Previously unable to go for walks or chase a ball, after only two weeks of completing stem cell therapy, Ipo was able to jump over Miliaresis’ other dog.

“From then on, every case that I’ve done, afterward I’ve been so happy to see the changes in my patients,” she says.

It is a procedure that quickly is gaining traction, and Vaughn expects it to continue to flourish for pets and even in human medicine.

“We’re seeing results that you can’t get with traditional medicine,” she says.

Essentially, any animal that has fat cells is able to undergo stem cell therapy treatment. Aside from dogs, MediVet also has conducted the procedure on a zebra, a goat and horses, among other animals. Royalty in Saudi Arabia have seen the treatment’s work with their camels.

While stem cells help to heal and absolve pain, rehabilitation also works to ensure the body is able to strengthen itself.

“They’re synergistic,” says Dr. Jamie Wicklund Furutani, owner of Mililani Mauka Veterinary Clinic and current Honolulu Veterinary Society president.

Furutani is one of only two veterinarians on the island who is a certified canine rehabilitation therapist, and offers it in tandem with stem cell therapy.

“Stem cells don’t help you build muscle and endurance,” she says, “so what we want to try to do with rehab is to build up muscle strength and endurance so that they cannot just walk, but walk for a longer period of time.”
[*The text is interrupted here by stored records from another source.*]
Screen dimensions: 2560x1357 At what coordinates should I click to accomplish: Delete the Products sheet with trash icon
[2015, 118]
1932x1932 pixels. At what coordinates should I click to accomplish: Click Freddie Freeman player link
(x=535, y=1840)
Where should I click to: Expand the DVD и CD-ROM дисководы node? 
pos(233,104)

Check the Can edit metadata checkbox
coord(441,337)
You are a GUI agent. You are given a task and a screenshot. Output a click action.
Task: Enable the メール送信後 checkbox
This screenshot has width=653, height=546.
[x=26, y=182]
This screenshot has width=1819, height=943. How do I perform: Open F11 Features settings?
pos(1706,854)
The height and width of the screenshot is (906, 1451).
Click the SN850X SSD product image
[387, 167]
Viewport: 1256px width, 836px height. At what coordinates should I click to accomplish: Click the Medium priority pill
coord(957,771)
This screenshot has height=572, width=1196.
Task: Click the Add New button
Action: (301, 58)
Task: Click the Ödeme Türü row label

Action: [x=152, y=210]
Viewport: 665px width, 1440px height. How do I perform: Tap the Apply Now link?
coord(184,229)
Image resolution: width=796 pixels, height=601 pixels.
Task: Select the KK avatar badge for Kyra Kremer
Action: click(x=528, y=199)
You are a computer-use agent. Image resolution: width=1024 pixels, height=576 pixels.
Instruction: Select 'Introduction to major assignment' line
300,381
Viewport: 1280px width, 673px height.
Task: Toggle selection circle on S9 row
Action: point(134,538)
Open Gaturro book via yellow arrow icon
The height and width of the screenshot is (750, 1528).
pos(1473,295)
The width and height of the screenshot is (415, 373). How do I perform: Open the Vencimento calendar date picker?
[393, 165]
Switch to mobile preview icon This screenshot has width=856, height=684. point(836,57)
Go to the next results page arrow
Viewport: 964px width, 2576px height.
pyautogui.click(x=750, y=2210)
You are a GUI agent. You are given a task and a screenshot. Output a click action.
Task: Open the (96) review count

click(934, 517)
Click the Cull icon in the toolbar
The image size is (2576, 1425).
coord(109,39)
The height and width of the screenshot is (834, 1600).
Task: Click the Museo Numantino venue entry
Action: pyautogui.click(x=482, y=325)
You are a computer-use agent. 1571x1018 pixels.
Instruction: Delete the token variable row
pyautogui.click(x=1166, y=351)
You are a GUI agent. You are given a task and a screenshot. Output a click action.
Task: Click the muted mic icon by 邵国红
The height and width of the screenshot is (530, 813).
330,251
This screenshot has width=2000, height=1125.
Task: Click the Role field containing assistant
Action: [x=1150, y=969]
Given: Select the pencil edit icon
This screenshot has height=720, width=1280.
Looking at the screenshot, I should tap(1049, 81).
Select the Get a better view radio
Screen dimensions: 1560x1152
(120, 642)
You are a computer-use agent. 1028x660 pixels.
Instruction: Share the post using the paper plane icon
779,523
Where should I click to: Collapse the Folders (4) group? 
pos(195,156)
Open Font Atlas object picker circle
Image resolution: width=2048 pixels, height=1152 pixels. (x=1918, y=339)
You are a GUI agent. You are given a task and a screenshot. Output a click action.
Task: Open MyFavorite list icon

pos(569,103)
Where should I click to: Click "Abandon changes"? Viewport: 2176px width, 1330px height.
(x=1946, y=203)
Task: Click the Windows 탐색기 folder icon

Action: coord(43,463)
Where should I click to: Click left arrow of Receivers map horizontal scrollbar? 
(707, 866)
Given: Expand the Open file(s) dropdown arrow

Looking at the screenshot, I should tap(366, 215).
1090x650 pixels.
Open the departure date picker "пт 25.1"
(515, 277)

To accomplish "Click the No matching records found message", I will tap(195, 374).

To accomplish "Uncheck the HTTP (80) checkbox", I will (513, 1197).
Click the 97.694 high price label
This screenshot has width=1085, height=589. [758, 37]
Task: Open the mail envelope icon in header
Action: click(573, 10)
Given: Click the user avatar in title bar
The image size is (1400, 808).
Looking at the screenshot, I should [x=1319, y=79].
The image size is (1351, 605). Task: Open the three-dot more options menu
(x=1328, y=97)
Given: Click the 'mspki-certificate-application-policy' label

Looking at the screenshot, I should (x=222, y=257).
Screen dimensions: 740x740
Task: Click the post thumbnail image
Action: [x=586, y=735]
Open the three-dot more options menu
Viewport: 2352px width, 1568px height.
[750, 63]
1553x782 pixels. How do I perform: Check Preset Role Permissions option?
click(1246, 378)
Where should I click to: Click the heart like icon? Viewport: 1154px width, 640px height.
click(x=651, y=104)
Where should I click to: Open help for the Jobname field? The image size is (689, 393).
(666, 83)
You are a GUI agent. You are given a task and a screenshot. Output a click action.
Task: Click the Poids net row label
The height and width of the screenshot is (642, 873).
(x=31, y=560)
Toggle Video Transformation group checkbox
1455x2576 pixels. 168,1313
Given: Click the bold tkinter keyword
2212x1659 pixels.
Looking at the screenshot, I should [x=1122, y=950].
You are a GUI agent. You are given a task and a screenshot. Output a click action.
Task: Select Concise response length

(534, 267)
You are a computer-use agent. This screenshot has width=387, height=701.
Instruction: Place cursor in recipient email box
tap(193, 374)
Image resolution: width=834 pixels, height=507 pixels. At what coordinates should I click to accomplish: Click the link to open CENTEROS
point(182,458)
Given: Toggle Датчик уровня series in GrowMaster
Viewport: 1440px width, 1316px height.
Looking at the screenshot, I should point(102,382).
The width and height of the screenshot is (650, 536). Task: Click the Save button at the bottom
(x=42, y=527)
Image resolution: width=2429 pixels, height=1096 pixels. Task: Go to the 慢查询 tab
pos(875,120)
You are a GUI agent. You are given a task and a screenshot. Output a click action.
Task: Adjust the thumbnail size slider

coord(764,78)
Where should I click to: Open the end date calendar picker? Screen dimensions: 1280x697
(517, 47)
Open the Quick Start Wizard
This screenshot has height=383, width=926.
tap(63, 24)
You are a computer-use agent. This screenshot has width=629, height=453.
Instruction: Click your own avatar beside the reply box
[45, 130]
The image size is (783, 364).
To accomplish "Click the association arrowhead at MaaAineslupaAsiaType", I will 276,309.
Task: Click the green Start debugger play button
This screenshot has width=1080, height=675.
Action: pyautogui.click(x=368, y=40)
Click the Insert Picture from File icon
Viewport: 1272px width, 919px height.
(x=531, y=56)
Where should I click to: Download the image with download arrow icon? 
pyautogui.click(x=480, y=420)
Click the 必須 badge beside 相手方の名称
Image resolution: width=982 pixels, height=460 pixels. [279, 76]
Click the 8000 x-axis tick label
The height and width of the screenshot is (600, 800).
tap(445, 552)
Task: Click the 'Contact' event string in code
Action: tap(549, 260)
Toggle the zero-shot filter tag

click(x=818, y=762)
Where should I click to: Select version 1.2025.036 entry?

An added benefit they have discovered while doing rehabilitation with nervous dogs is the increased socialization they receive, as was the case for a particularly aggressive English Mastiff that did not like other humans or dogs.

“She learned to trust people and other dogs that are here for rehab,” she says.

Currently on Oahu, six clinics offer stem cell therapy options for pet patients.

Though the procedure can be pricey, some pet health insurance companies offer coverage for both stem cell therapy and rehabilitation.